256 So. 3d 803
Fla.2018Background
- The Constitution Revision Commission (CRC) approved Revision 8 (a bundled measure combining three proposals) to amend Art. IX, §4(b), changing school boards’ duty to “operate, control, and supervise all free public schools” to only those “established by the district school board.”
- CRC prepared a 75‑word ballot summary stating the amendment would maintain school boards’ duties to schools they "establish," but "permit the state to operate, control, and supervise public schools not established by the school board."
- League of Women Voters (LWV) sued Secretary of State Kenneth Detzner seeking to enjoin placement of Revision 8 on the November 2018 ballot, arguing the title and summary failed to state the chief purpose and were misleading.
- The circuit court granted summary judgment for LWV and enjoined placement; the First DCA certified the case to the Florida Supreme Court as one of great public importance.
- The Florida Supreme Court affirmed, holding the ballot summary failed to clearly state the chief purpose and misled or omitted material information about the amendment’s true effect (notably its impact on charter‑school authorization and which categories of public schools would be affected).

__Extracted information__:
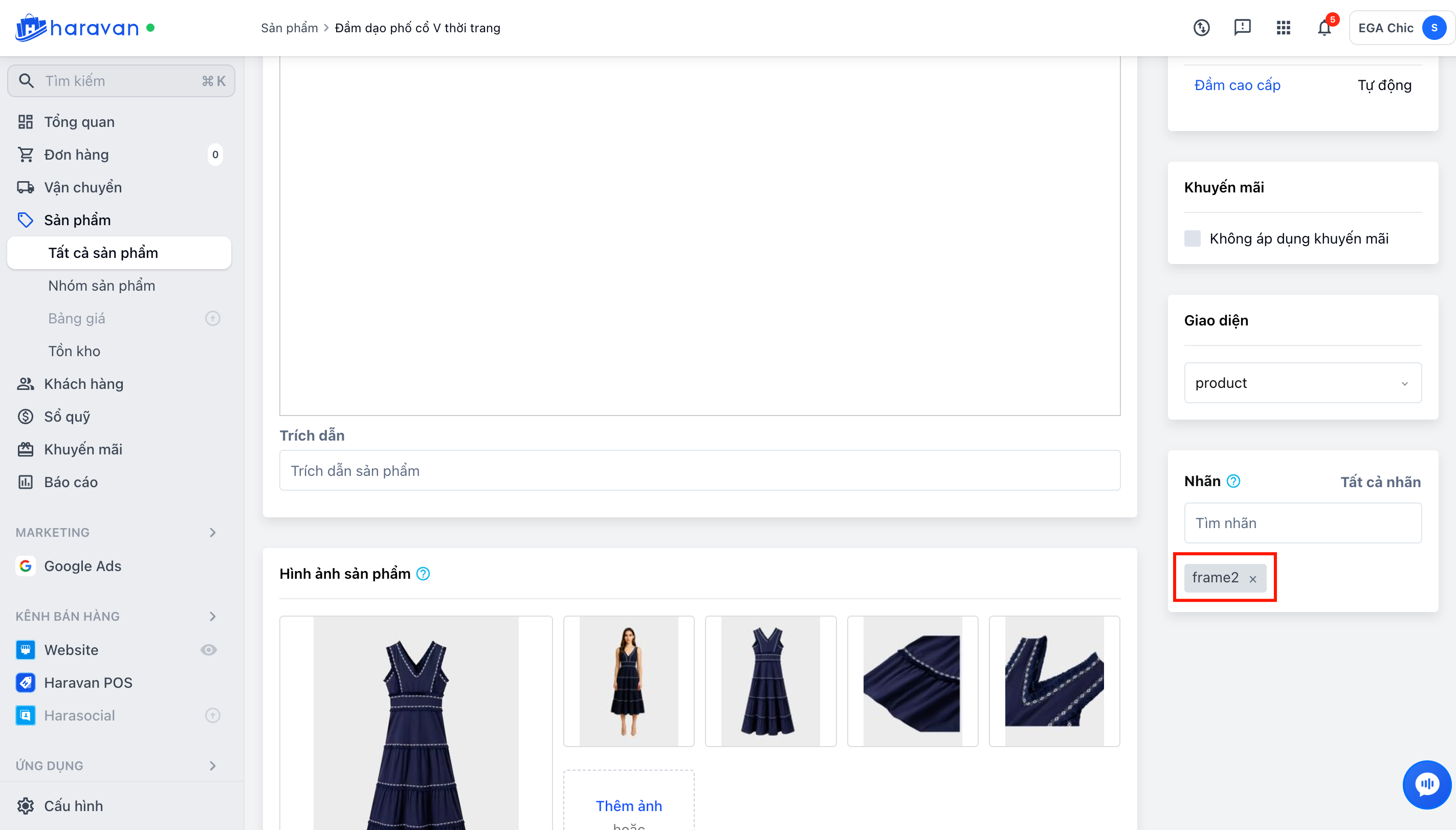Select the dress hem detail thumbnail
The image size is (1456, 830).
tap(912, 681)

==

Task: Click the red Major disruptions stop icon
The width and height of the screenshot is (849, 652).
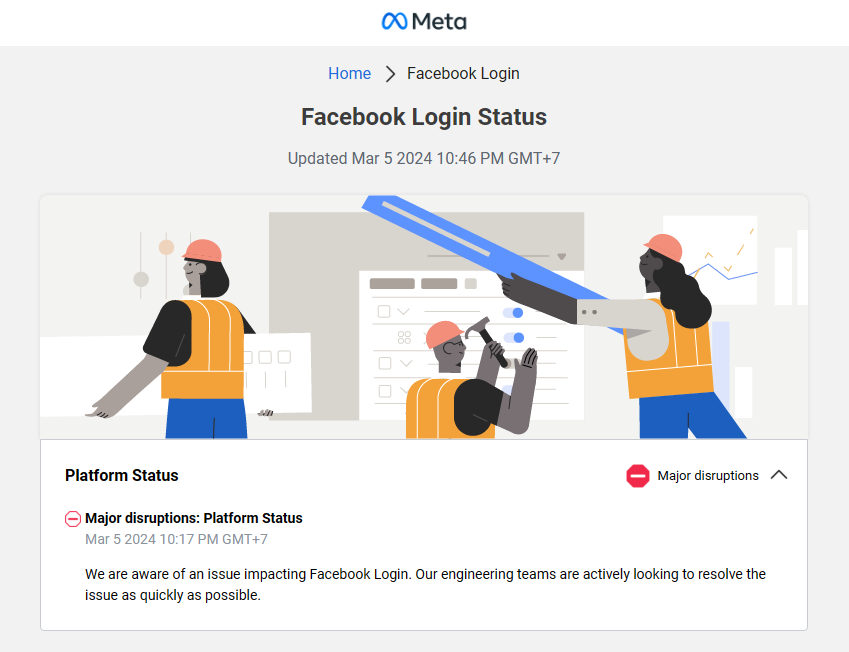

==

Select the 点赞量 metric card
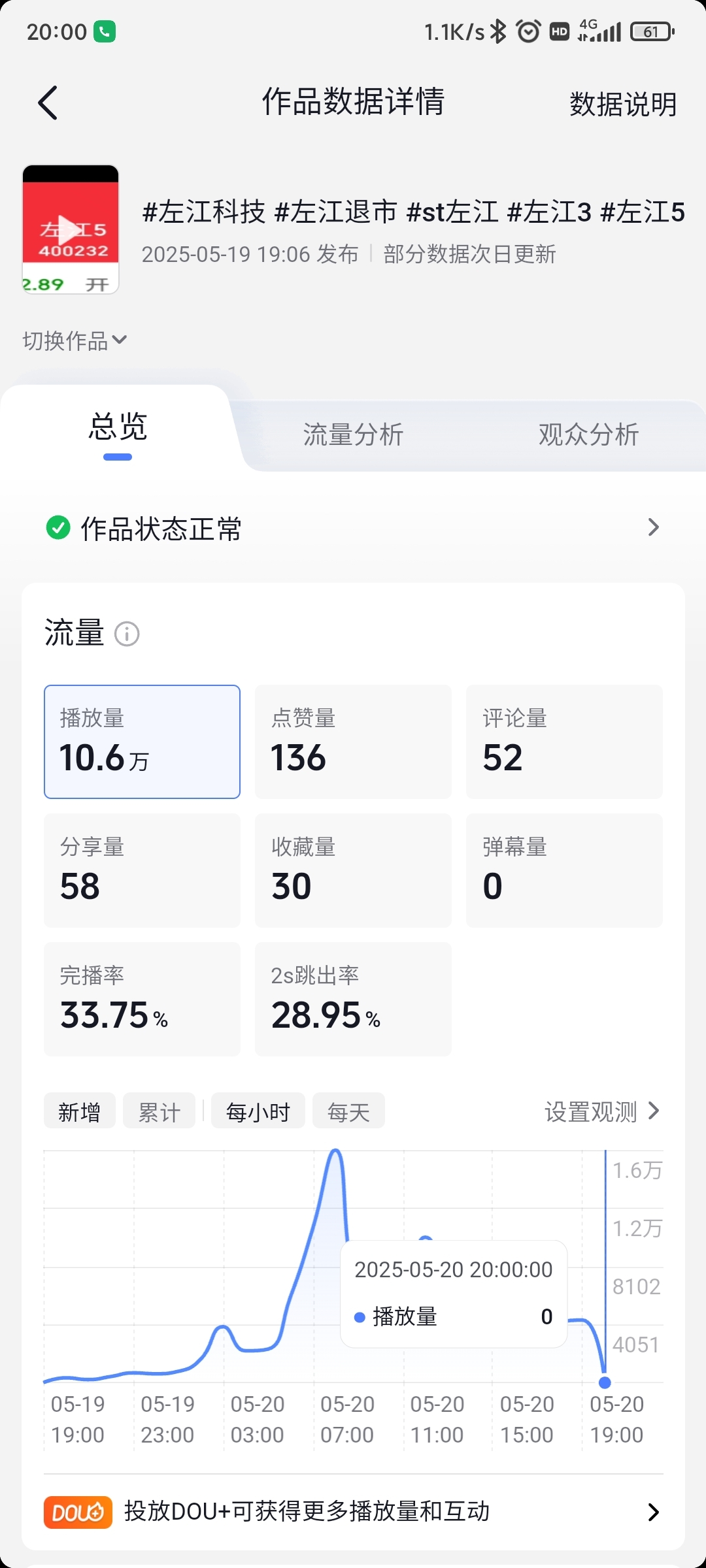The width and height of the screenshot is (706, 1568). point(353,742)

__Exercise task__:
In the case summary, whom did the League of Women Voters sue to keep Revision 8 off the November 2018 ballot?

__Correct output__:
Secretary of State Kenneth Detzner